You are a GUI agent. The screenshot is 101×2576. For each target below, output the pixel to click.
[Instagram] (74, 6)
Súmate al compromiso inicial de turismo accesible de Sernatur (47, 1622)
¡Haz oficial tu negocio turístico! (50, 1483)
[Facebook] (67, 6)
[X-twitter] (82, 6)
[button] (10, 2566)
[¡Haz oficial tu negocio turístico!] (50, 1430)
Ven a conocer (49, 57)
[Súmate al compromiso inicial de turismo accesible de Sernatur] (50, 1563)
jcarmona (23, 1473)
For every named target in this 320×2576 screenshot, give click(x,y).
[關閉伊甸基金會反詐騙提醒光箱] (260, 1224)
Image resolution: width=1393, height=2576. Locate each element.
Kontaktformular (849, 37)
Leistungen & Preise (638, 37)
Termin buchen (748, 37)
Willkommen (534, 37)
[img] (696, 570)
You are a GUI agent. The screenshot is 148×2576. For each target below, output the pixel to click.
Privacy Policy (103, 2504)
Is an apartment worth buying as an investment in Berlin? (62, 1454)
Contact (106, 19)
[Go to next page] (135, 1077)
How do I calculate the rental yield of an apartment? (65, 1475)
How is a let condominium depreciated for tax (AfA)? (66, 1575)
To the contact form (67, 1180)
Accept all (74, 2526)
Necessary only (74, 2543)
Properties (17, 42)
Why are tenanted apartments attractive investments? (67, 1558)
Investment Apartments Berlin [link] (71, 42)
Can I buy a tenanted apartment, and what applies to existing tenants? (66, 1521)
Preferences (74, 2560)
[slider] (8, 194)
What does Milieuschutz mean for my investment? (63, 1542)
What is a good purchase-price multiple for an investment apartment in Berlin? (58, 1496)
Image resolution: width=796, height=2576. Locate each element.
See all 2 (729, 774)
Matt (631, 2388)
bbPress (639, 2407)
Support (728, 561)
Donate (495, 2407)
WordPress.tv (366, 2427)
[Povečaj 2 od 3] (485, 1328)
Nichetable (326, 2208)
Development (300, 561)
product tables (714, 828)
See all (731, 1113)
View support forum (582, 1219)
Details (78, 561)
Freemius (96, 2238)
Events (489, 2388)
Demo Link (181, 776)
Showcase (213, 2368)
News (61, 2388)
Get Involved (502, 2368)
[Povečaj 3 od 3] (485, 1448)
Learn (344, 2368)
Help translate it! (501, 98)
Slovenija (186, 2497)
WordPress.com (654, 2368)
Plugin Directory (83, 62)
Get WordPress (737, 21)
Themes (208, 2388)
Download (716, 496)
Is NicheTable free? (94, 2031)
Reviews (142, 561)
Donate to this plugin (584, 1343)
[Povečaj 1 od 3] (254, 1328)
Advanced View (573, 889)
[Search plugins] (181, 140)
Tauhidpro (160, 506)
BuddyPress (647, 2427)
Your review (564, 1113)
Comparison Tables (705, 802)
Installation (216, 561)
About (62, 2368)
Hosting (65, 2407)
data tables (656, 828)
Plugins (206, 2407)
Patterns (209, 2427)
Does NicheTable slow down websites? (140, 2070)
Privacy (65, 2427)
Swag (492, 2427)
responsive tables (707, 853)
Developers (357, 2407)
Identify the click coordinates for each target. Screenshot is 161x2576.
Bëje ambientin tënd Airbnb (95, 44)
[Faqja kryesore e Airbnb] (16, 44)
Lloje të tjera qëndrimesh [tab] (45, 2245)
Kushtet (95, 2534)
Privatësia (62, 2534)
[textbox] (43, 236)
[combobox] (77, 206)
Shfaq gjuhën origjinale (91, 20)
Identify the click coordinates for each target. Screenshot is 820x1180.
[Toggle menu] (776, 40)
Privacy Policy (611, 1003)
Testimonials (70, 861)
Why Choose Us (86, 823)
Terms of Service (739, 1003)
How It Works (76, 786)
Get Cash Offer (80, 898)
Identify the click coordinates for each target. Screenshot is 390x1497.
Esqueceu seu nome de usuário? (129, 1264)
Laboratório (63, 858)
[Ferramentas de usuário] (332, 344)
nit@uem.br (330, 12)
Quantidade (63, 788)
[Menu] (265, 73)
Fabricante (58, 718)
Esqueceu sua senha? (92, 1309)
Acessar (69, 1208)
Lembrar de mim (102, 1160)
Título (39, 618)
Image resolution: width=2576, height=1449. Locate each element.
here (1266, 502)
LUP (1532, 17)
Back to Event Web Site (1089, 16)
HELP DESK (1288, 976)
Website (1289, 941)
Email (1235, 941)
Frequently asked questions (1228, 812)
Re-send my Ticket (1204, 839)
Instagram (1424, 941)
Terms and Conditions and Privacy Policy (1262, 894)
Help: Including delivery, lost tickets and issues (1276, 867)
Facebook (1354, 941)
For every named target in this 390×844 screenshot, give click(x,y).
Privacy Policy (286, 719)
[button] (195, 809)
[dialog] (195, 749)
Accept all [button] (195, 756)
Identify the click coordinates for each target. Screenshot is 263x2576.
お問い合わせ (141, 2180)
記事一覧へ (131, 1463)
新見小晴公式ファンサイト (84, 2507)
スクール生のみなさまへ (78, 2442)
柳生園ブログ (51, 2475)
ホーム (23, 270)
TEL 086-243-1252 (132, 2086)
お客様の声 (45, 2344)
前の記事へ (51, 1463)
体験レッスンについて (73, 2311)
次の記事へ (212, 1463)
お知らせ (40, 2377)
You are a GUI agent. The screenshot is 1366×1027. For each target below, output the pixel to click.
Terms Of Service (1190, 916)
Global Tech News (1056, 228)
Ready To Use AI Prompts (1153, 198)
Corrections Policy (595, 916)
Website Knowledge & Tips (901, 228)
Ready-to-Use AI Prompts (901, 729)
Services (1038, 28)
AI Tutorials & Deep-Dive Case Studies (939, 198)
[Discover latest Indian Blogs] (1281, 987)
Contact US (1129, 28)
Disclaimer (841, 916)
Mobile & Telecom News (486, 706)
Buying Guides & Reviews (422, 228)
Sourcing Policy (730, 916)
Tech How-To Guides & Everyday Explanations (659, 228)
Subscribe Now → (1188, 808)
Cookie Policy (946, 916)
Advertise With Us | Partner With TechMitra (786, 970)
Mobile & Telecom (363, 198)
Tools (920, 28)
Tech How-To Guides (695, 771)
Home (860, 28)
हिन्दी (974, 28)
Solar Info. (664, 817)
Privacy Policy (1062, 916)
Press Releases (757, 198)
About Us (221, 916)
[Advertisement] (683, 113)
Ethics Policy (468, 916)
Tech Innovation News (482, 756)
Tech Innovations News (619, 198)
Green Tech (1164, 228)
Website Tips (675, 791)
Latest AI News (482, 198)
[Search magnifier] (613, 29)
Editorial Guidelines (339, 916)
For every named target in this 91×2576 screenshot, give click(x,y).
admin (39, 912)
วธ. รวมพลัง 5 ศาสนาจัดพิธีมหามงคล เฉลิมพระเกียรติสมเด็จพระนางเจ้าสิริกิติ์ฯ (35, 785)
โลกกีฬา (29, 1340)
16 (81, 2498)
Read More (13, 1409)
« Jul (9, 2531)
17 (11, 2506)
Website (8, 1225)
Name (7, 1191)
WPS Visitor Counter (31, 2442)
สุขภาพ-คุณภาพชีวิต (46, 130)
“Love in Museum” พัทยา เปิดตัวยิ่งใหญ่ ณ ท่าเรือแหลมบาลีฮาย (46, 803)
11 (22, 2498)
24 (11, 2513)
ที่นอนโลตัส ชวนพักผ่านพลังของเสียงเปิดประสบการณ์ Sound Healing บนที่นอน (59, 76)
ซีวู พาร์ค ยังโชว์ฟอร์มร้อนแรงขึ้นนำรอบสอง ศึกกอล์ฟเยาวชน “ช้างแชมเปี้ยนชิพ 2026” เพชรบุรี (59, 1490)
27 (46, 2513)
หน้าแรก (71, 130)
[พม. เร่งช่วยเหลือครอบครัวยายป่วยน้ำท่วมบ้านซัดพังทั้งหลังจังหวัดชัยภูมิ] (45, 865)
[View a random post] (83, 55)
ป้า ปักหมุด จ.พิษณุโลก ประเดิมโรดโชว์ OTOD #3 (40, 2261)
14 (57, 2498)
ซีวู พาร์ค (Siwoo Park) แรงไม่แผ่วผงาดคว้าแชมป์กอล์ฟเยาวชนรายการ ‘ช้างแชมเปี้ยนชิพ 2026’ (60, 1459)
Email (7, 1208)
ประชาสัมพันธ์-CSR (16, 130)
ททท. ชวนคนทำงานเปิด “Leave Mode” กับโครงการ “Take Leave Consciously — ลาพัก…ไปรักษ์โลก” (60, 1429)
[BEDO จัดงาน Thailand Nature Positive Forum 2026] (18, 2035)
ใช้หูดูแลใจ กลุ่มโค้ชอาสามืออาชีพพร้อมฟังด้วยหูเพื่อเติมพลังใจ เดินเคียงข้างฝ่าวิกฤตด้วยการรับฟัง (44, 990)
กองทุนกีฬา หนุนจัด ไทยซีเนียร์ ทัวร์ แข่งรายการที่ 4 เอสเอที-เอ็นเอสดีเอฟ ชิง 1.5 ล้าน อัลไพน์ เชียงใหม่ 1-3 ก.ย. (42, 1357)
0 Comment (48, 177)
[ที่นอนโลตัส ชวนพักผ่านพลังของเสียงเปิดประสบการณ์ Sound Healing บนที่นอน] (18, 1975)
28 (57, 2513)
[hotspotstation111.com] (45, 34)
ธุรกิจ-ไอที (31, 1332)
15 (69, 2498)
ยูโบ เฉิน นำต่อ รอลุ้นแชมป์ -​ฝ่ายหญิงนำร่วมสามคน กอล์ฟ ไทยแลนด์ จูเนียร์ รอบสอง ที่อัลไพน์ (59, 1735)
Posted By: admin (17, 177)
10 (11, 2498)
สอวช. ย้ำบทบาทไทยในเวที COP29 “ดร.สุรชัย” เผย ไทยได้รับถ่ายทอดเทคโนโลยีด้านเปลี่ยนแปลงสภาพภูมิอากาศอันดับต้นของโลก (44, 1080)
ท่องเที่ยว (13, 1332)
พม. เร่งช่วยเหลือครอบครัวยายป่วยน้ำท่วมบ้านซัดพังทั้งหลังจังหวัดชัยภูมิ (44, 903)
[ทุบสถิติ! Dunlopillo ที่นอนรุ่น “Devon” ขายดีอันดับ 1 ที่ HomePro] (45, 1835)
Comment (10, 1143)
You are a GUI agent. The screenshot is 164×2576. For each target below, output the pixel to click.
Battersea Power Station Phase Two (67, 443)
****
# [DIRECTIONS]
As the answer, set down only the lines from the data above between the one holding "See all 2 (729, 774)" and the one holding "LUP (1532, 17)", inclusive, exactly as they read.

# [OUTPUT OF THE TASK]
See all 2 (729, 774)
Matt (631, 2388)
bbPress (639, 2407)
Support (728, 561)
Donate (495, 2407)
WordPress.tv (366, 2427)
[Povečaj 2 od 3] (485, 1328)
Nichetable (326, 2208)
Development (300, 561)
product tables (714, 828)
See all (731, 1113)
View support forum (582, 1219)
Details (78, 561)
Freemius (96, 2238)
Events (489, 2388)
Demo Link (181, 776)
Showcase (213, 2368)
News (61, 2388)
Get Involved (502, 2368)
[Povečaj 3 od 3] (485, 1448)
Learn (344, 2368)
Help translate it! (501, 98)
Slovenija (186, 2497)
WordPress.com (654, 2368)
Plugin Directory (83, 62)
Get WordPress (737, 21)
Themes (208, 2388)
Download (716, 496)
Is NicheTable free? (94, 2031)
Reviews (142, 561)
Donate to this plugin (584, 1343)
[Povečaj 1 od 3] (254, 1328)
Advanced View (573, 889)
[Search plugins] (181, 140)
Tauhidpro (160, 506)
BuddyPress (647, 2427)
Your review (564, 1113)
Comparison Tables (705, 802)
Installation (216, 561)
About (62, 2368)
Hosting (65, 2407)
data tables (656, 828)
Plugins (206, 2407)
Patterns (209, 2427)
Does NicheTable slow down websites? (140, 2070)
Privacy (65, 2427)
Swag (492, 2427)
responsive tables (707, 853)
Developers (357, 2407)
Identify the click coordinates for each target. Screenshot is 161x2576.
Bëje ambientin tënd Airbnb (95, 44)
[Faqja kryesore e Airbnb] (16, 44)
Lloje të tjera qëndrimesh [tab] (45, 2245)
Kushtet (95, 2534)
Privatësia (62, 2534)
[textbox] (43, 236)
[combobox] (77, 206)
Shfaq gjuhën origjinale (91, 20)
Identify the click coordinates for each target. Screenshot is 820x1180.
[Toggle menu] (776, 40)
Privacy Policy (611, 1003)
Testimonials (70, 861)
Why Choose Us (86, 823)
Terms of Service (739, 1003)
How It Works (76, 786)
Get Cash Offer (80, 898)
Identify the click coordinates for each target. Screenshot is 390x1497.
Esqueceu seu nome de usuário? (129, 1264)
Laboratório (63, 858)
[Ferramentas de usuário] (332, 344)
nit@uem.br (330, 12)
Quantidade (63, 788)
[Menu] (265, 73)
Fabricante (58, 718)
Esqueceu sua senha? (92, 1309)
Acessar (69, 1208)
Lembrar de mim (102, 1160)
Título (39, 618)
Image resolution: width=2576, height=1449. Locate each element.
here (1266, 502)
LUP (1532, 17)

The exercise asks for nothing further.